Work instructions: Wherever "Open" appears in the records below, copy the line that holds it.

Provided records:
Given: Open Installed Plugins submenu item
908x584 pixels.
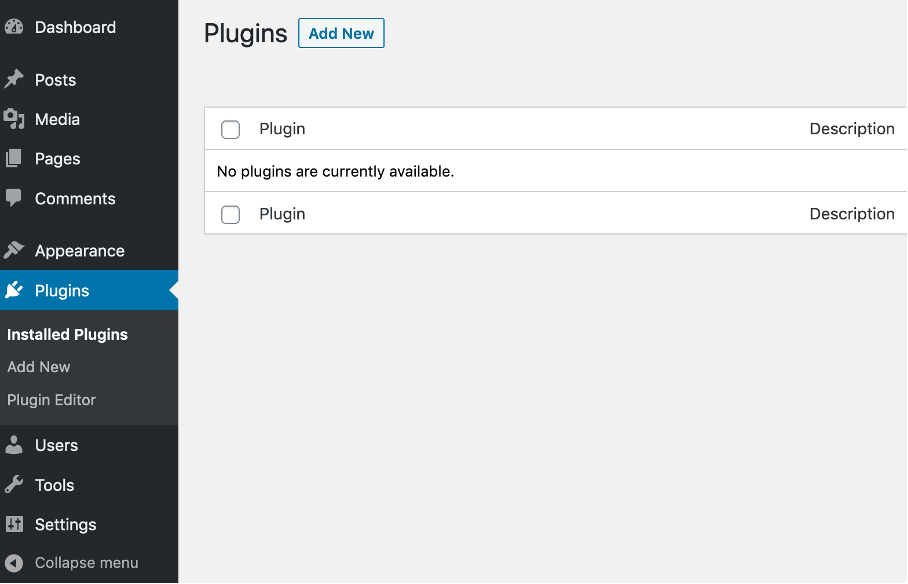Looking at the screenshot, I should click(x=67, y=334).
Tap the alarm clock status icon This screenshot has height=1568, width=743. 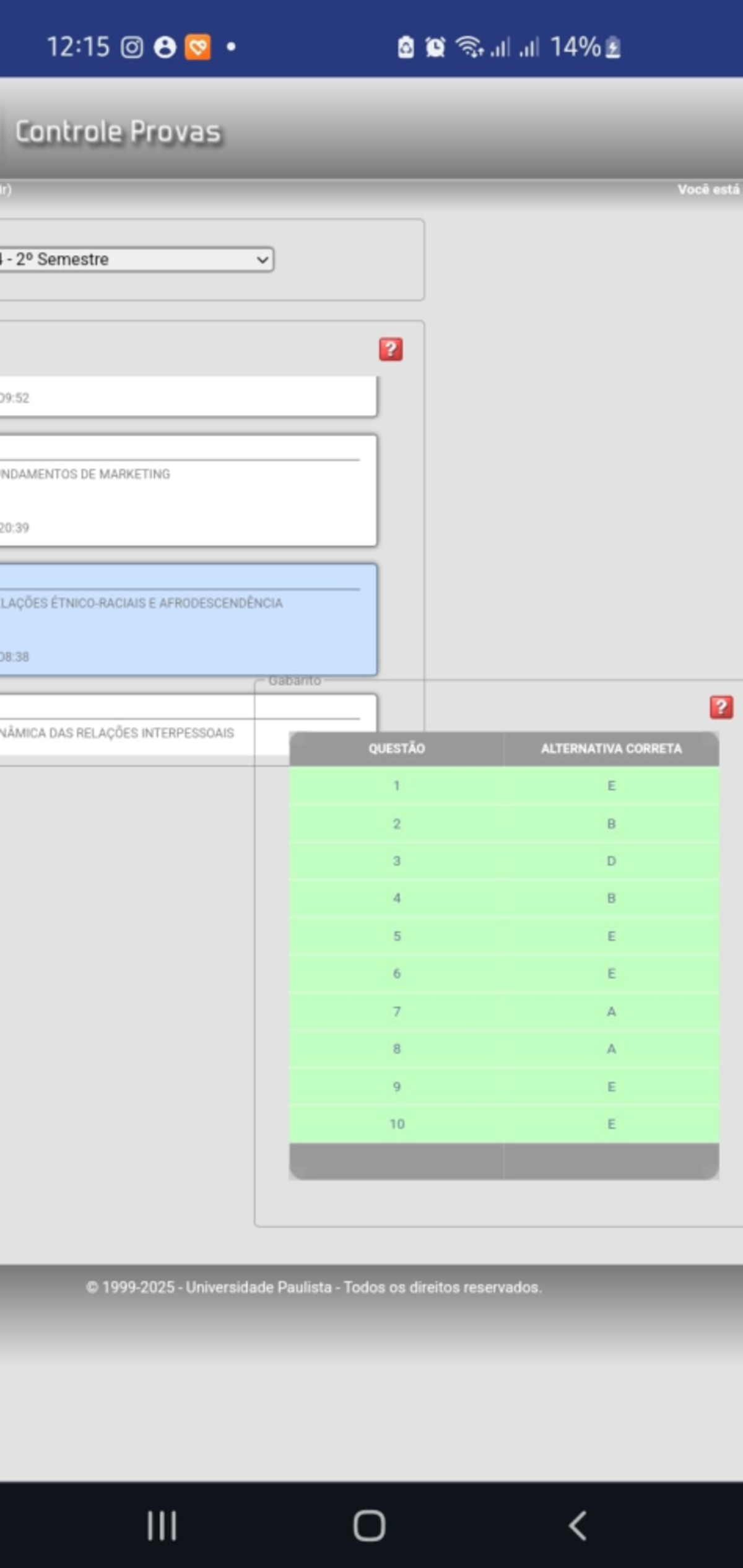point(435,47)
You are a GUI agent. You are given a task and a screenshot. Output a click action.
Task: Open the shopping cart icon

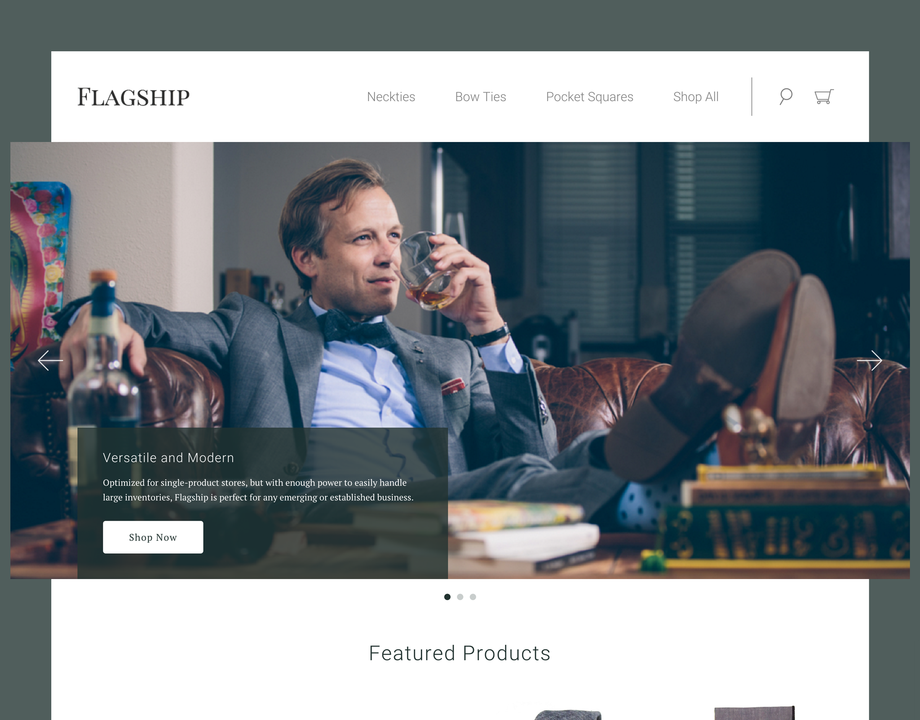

Response area:
Given: Open Installed Plugins submenu item
Task: Open the shopping cart icon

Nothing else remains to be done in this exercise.